Joanne Artman Gallery
Feb 7, 2019 6:46PM

On Groundhog Day last Saturday, Punxsutawney Phil predicated an early spring. While usually wrong in his predictions, one can’t help but hope that brutal polar vortexes are soon coming to an end. Among the early celebrants are artists James Wolanin, Jane Maxwell, Danny Galieote, and America Martin whose imagery and bright colors defy traditions typically associated with winter.

In works that reference the hazy days of summer, James Wolanin’s sun drenched hues bring a vintage aesthetic to the visual symbols of the 60s and 70s and poolside scenes that populate his work. Drawing inspiration from vintage ads, Wolanin explores representations of women in the latter half of the 20th century. Paying particular attention to cast shadows and dramatic light sources, his stylized compositions create large, flat, color fields often emphasized by pattern and repetition.

Working in paper ephemera, Jane Maxwell’s female figures confidently strut in striped sundresses. Modeling fashion sensibilities of warmer weather, the facial expressions of her figures are obscured, as only the silhouettes emerge from the saturated background. Emphasizing texture and building up the surface through layering materials from billboards, posters, and magazines, the enigmatic, anonymous figures have a definitive flair and attitude. Simultaneously keeping the viewer at a distance and pulling us further into their multi-dimensional narratives, Maxwell’s summer-clad women evoke the heat of summer with their seasonal outfits and red-hot palette.
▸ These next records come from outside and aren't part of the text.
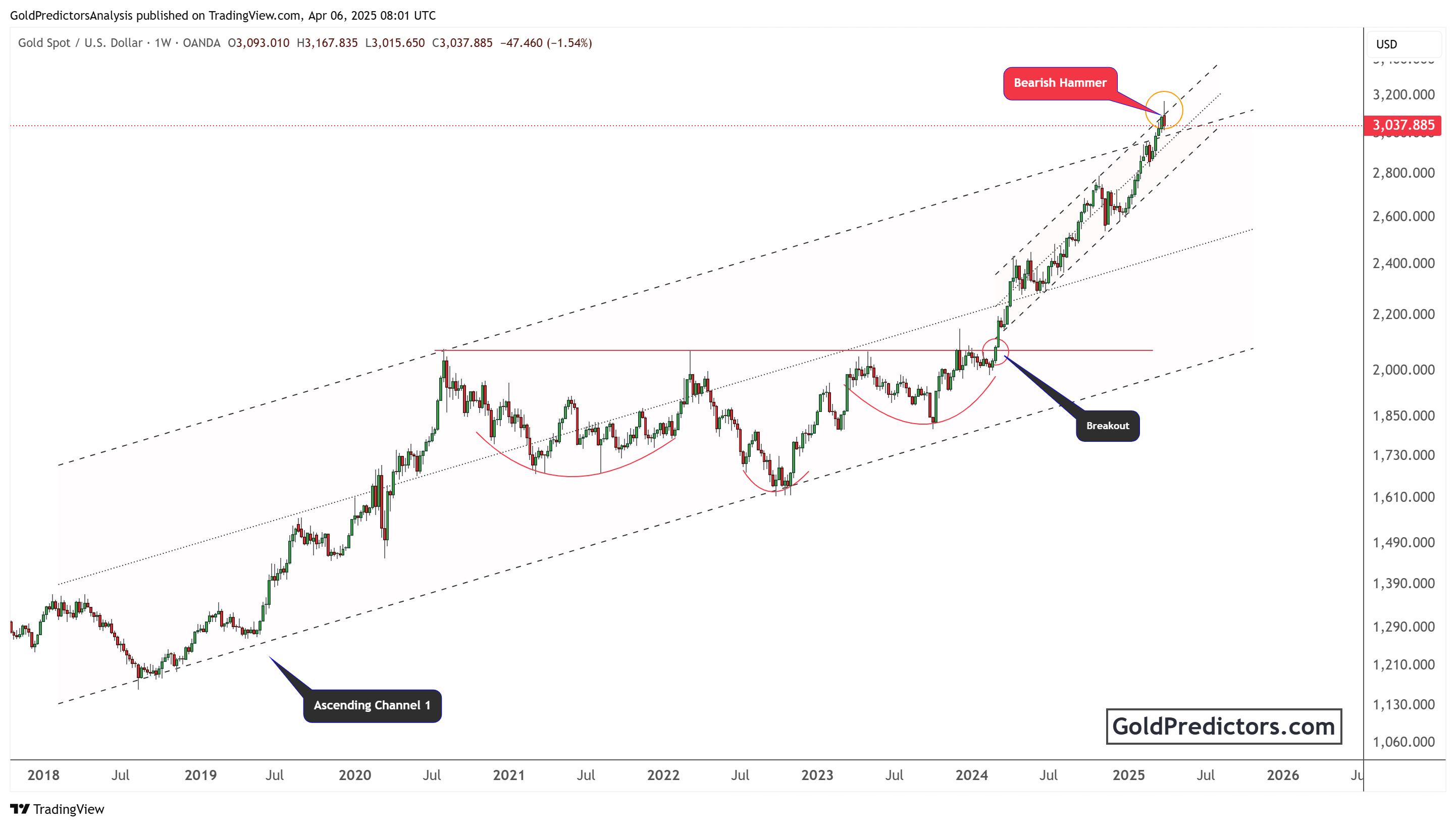Select the Breakout callout label

[x=1107, y=426]
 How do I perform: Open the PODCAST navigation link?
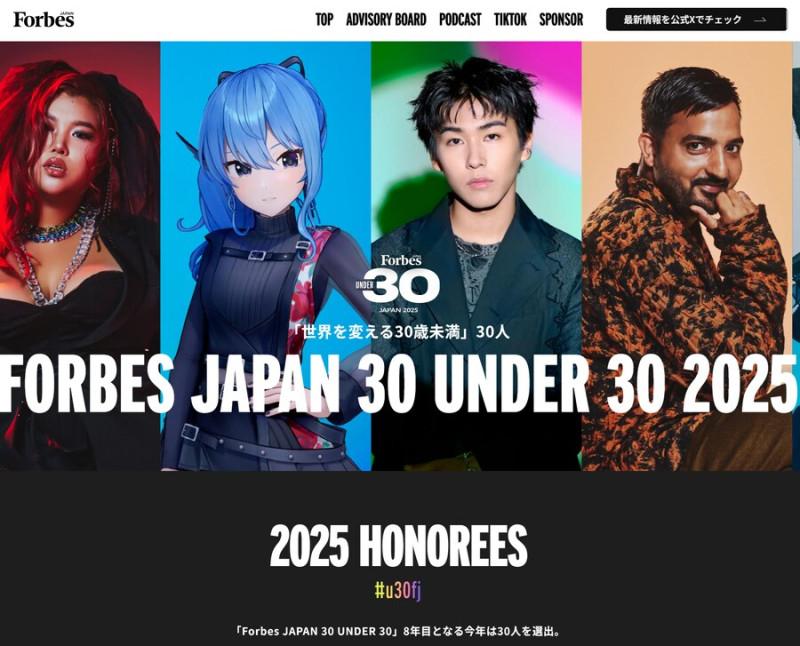coord(460,19)
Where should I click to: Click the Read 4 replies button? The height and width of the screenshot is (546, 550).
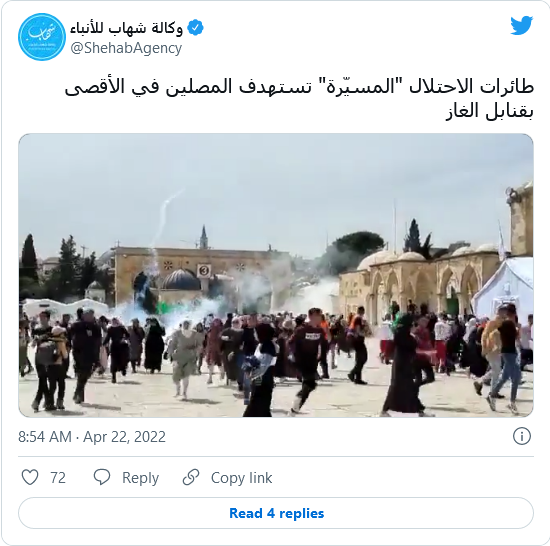(276, 513)
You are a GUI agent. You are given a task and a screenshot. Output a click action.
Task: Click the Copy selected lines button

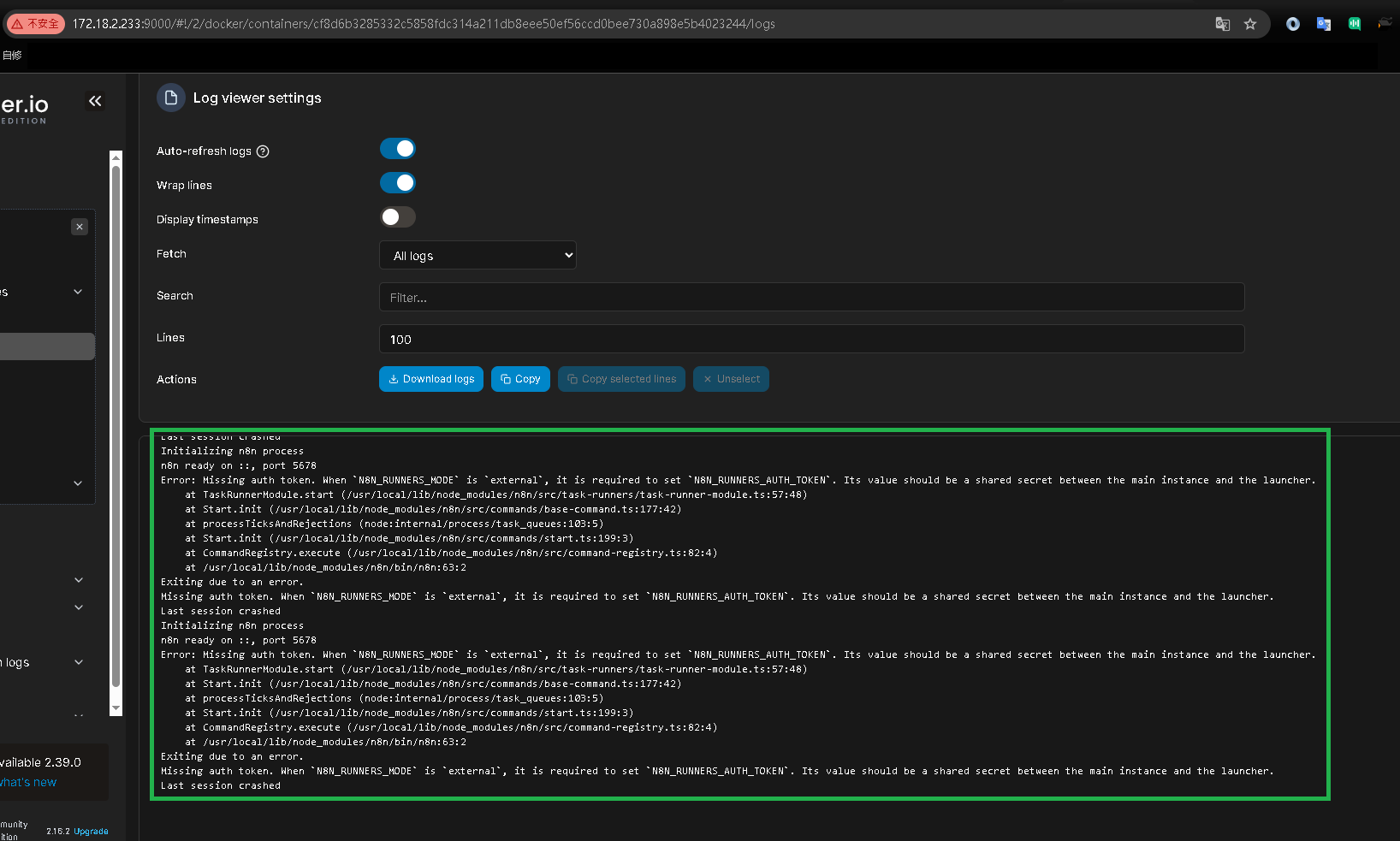(x=621, y=379)
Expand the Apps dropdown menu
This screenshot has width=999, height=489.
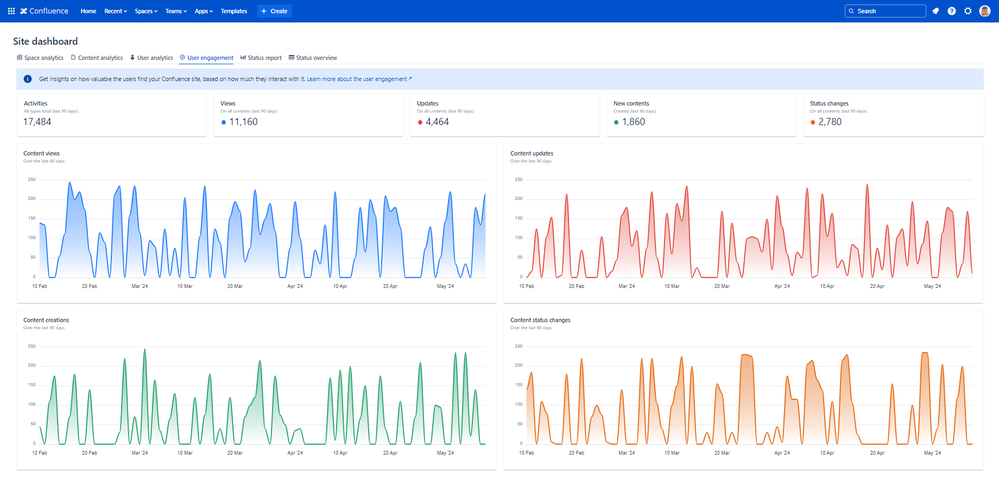click(x=204, y=11)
Focusing on iconic scenes of summer, California native, Danny Galieote’s works assemble a version of the American Dream. Constructing timeless imagery, Galieote’s figures blend realist narratives with a pop sensibility. Joining the clouded blue sky with a small glimpse of the ocean at the bottom of the composition, Galieote further emphasizes the dramatic beach lighting on his figure and the soaring seagull above.

Universally symbolic of beauty, warmth, and the end of winter, America Martin’s floral arrangement is vibrant in both color and texture. Collaging Japanese paper, Martin evokes a sense of growth and vitality as her floral subjects dance cross the composition and out of the constraints of the vase. Celebrating nature, this unconventional still life boasts both the imagery and sentiments of summer splendor.